太陽の光は、自律神経を交感神経優位に切りかえて活動レベルを上げてくれます。また、セロトニンが活性化されて目覚めがよくなります。 セロトニンとは脳内の神経伝達物質のひとつで、私たちの元気をつくり出してくれるものです。太陽の光がセロトニン神経を興奮させ、脳を覚醒させてくれるのです。

翌日の準場は、前日に行う

翌日に着る服、持ちものなどを、前日の夜に準備しておきます。普段は持っていかない特別なものであればとくにそうでしょう。

私は、朝早めに起きて、ジョギングをしたり、読書をしたり、こういった記事を書いたりしています。夜眠る前には、次の日の朝になにをするかを書き出しておきます。実際に朝になったときには、前日の夜に書いていたやることにパッと取り組み始めることができるのです。

翌日の準備がしっかりできていることで、心配ごとをせずに安心して眠りにつけます。

時間を逆算、出発時間の期限を早めておく

8時に出発をすると、出社時間ギリギリで会社に到着するとしましょう。その場合、8時を出発期限にしておくのではなく、それよりも早い時間を期限と設定するのです。

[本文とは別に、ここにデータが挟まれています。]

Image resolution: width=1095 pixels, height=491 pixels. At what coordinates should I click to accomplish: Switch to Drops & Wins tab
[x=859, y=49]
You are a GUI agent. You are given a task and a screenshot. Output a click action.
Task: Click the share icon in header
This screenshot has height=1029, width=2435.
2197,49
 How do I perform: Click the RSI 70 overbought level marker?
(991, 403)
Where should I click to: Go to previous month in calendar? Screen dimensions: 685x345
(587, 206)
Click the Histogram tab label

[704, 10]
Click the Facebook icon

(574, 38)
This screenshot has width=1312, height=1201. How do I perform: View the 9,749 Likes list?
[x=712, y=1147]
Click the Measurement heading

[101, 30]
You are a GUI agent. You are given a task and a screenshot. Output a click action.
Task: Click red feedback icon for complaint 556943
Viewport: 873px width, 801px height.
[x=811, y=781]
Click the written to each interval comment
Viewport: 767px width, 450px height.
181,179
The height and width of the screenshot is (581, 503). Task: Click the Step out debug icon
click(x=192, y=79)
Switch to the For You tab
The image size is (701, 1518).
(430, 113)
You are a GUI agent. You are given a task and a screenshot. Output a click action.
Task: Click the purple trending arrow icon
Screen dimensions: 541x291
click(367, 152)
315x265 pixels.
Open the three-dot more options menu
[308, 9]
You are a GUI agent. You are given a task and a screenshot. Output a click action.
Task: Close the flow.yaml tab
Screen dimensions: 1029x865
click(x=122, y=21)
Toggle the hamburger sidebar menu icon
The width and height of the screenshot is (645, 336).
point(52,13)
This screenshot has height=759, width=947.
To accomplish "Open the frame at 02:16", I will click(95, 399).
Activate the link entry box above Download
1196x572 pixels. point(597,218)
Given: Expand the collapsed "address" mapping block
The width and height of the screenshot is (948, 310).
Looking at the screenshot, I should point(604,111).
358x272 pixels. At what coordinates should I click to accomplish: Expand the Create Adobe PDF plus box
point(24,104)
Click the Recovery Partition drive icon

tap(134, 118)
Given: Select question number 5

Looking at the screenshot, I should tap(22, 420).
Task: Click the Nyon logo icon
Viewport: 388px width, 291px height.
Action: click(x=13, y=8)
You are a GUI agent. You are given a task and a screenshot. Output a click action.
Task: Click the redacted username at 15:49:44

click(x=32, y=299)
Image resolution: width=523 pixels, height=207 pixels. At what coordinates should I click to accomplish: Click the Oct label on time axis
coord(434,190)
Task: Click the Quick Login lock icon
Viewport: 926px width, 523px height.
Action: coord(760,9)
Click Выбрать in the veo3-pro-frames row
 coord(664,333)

早く出発しようと思っていても、なんだかんだで8時までいてしまうことが

7時45分に出発しなければならない。

と思い込むようにします。ギリギリでも7時45分に出るのです。

 

一日をよい状態で過ごしていくためには、朝の時間に余裕を持つことが非常に大事なことです。ここに気をつかって、まずは1日を気持ちよく始めたいものです。